I do not propose to offer a in-depth analysis of Sesko's time at United to date. The guy has been in the lineup four times in the Premier League in a wildly inconsistent team, found the net twice, and taken a grand total of 116 contacts with the ball. What exactly are we analysing? And do I propose to duplicate Gary Neville's and Ian Wright's seminal masterwork "The Sesko Debate", in which two of England's leading pundits argue thrillingly on a popular show over whether Sesko needs 10 goals to be deemed successful this season (one pundit), or whether it's really more like twelve or thirteen (the other).

A Cruel Environment

Despite this I loved watching him at Leipzig: a powerful, fast sports car of a forward, playing in a team ideally suited to his abilities: given the freedom to rampage but also the leeway to fail. Partly this is why Manchester United feels like the most unforgiving place he could possibly be right now: a place where "brutal verdicts" are handed down in about the time it takes to watch a short advertisement, the club with the largest and most ruthless gulf between the patience and space he needs, and the opportunity he is likely to receive.

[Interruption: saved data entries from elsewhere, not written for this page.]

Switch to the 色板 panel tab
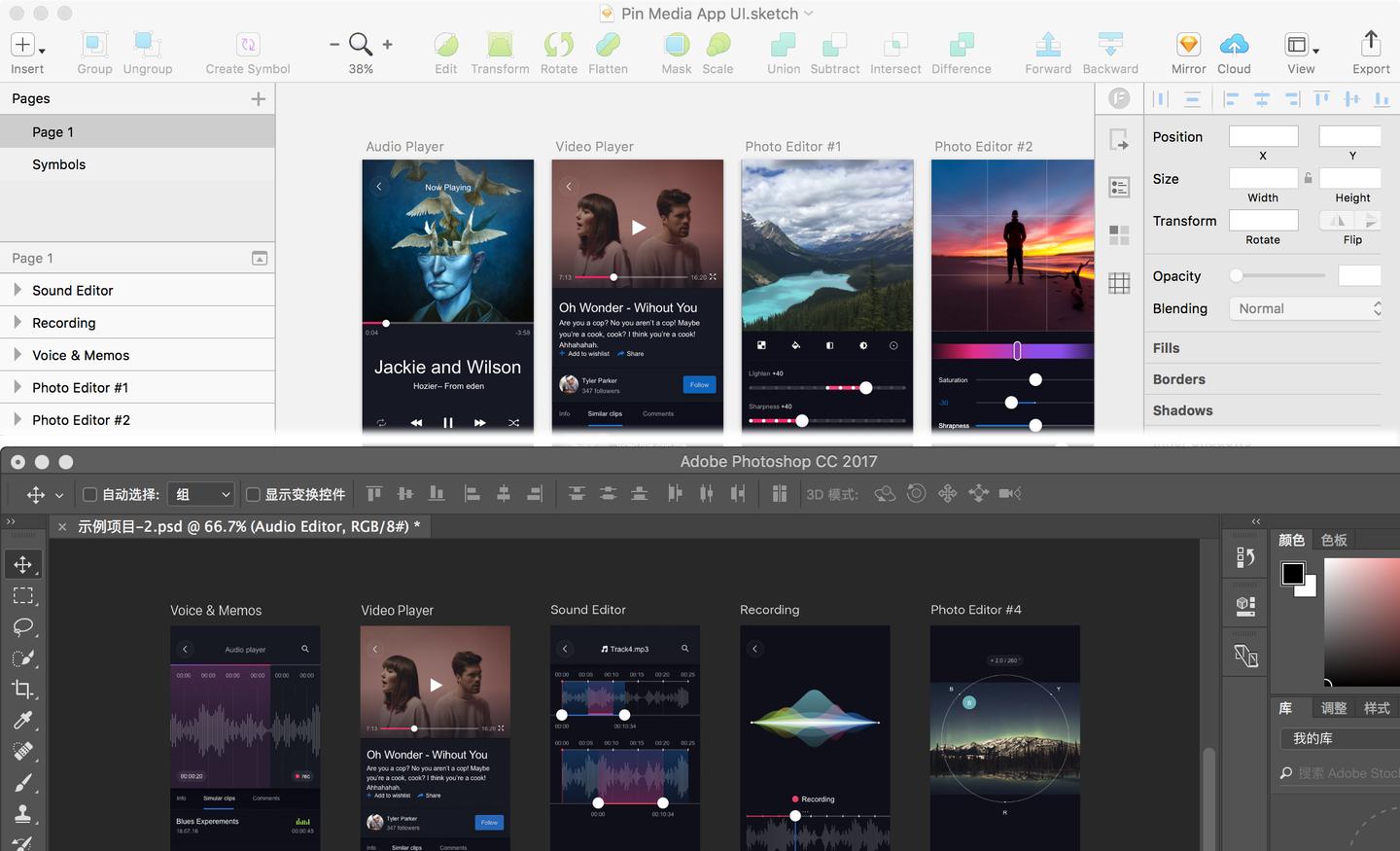The image size is (1400, 851). click(1334, 540)
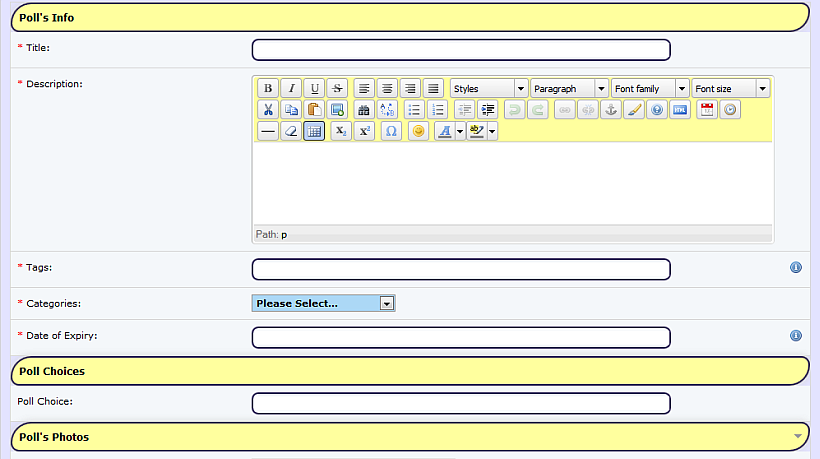Toggle italic formatting in the editor
The width and height of the screenshot is (820, 459).
[x=290, y=88]
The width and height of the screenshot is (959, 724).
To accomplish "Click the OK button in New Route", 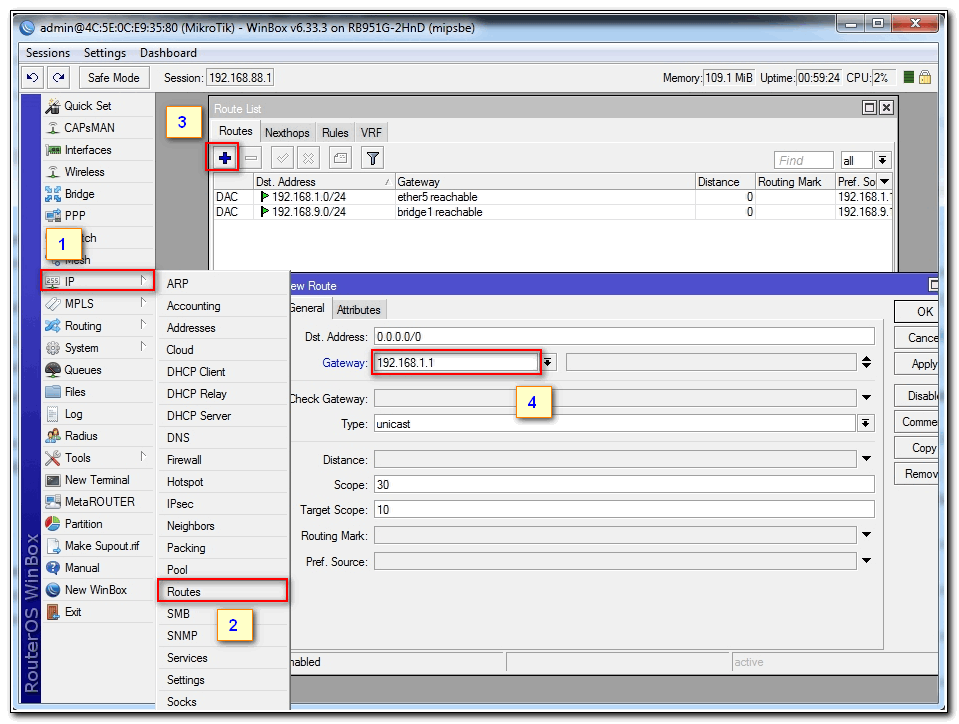I will (924, 312).
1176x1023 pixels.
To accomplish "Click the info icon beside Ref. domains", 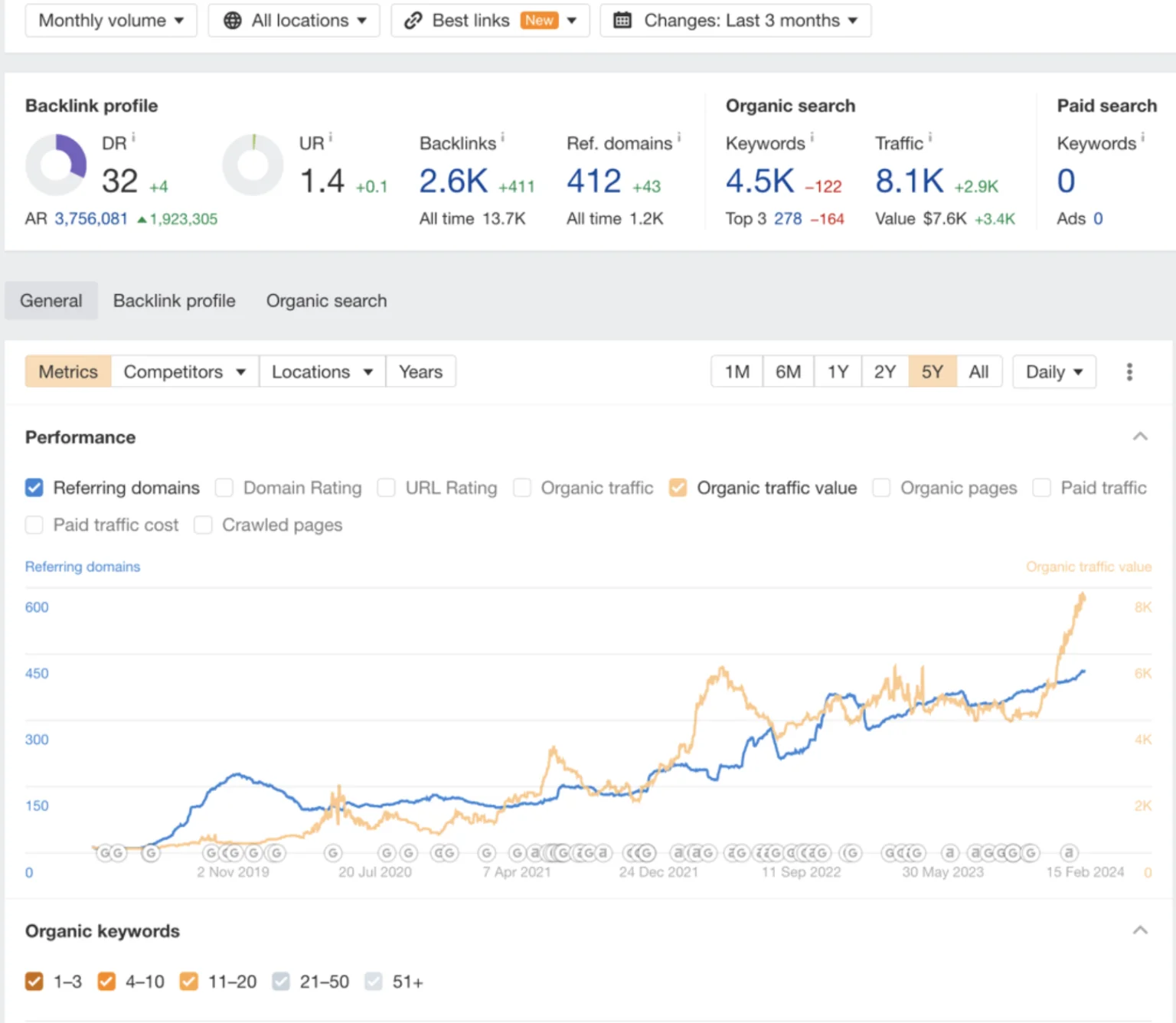I will coord(678,138).
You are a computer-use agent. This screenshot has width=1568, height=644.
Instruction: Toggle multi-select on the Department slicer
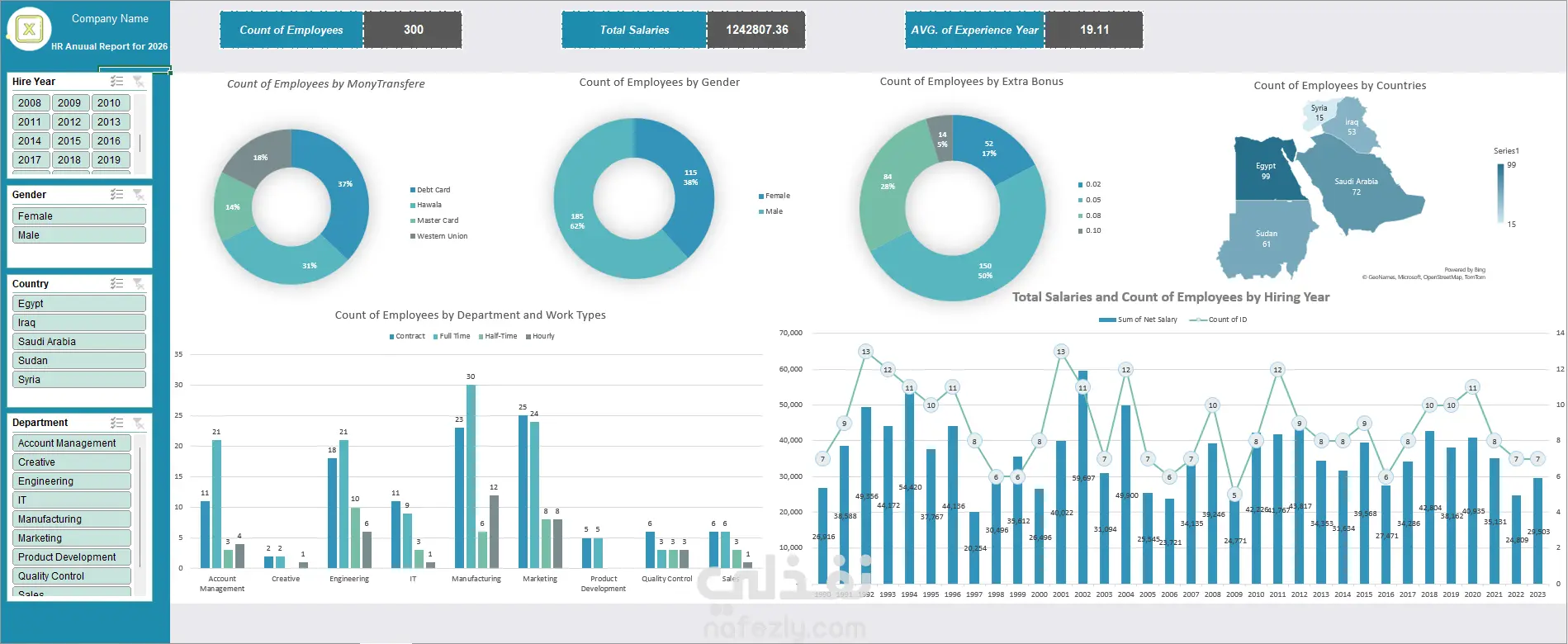tap(117, 422)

We saw a case of this during the national team pause, when a widely shared chart conveniently stated that the player had been judged – by a wide margin – the worst signing of the summer transfer window by a survey of 20 agents. And of course, the media are by no means alone in such behavior. Club channels, online personalities, unidentified profiles with a suspiciously high number of fake followers: everybody with a vested interest is now basically aligned along the same principles, an environment explicitly nosed towards controversy.

The Psychological Toll

Scroll, scroll, tap, scroll. What are we doing to ourselves? Do we realize, on any level, what this infinite sluice of aggravation is doing to our minds? Quite apart from the essential weirdness of playing in the center of it all, knowing on a bizarre butterfly-effect level that every single thing about them is now essentially content, product, public property to be packaged and traded.

And yes, in part this is because United are United, the entity that keeps nourishing the narrative, a major institution that must always be producing the strong emotions. But also, in part this is a seasonal affliction, a pendulum of judgment most visibly and cruelly observed at this season, about a month after the transfer market shut. Throughout the summer we have been coveting footballers, praising them, drooling over them. Now, just a few weeks in, a lot of those very players are now being dismissed as broken goods. Is it time to worry about a new signing? Was Arsenal's purchase of Viktor Gyökeres necessary? What was the point of another expensive buy?

A Wider Issue

It feels appropriate that he faces Liverpool on Sunday: a team at once on a long unbeaten run at their stadium in the Premier League and yet in their own situation of perceived turmoil, like submitting a missing person’s report on a person who popped to the store 30 minutes ago. Defensively suspect. Mohamed Salah finished. The striker waste of money. Arne Slot bald.

Maybe we have not yet quite grasped the way the narrative of football has started to replace football itself, to influence the way we view it, an whole competition repivoted around discussion topics and reaction, an activity that occurs in the backdrop while we browse through our devices, unable to disconnect from the saline drip of opinions and more takes. Perhaps this player taking the hit right now. However, we're all losing something in this process.

Alison Shaffer
Alison Shaffer

Elara Vance is a tech enthusiast and writer with a passion for exploring how AI shapes our daily lives and future possibilities.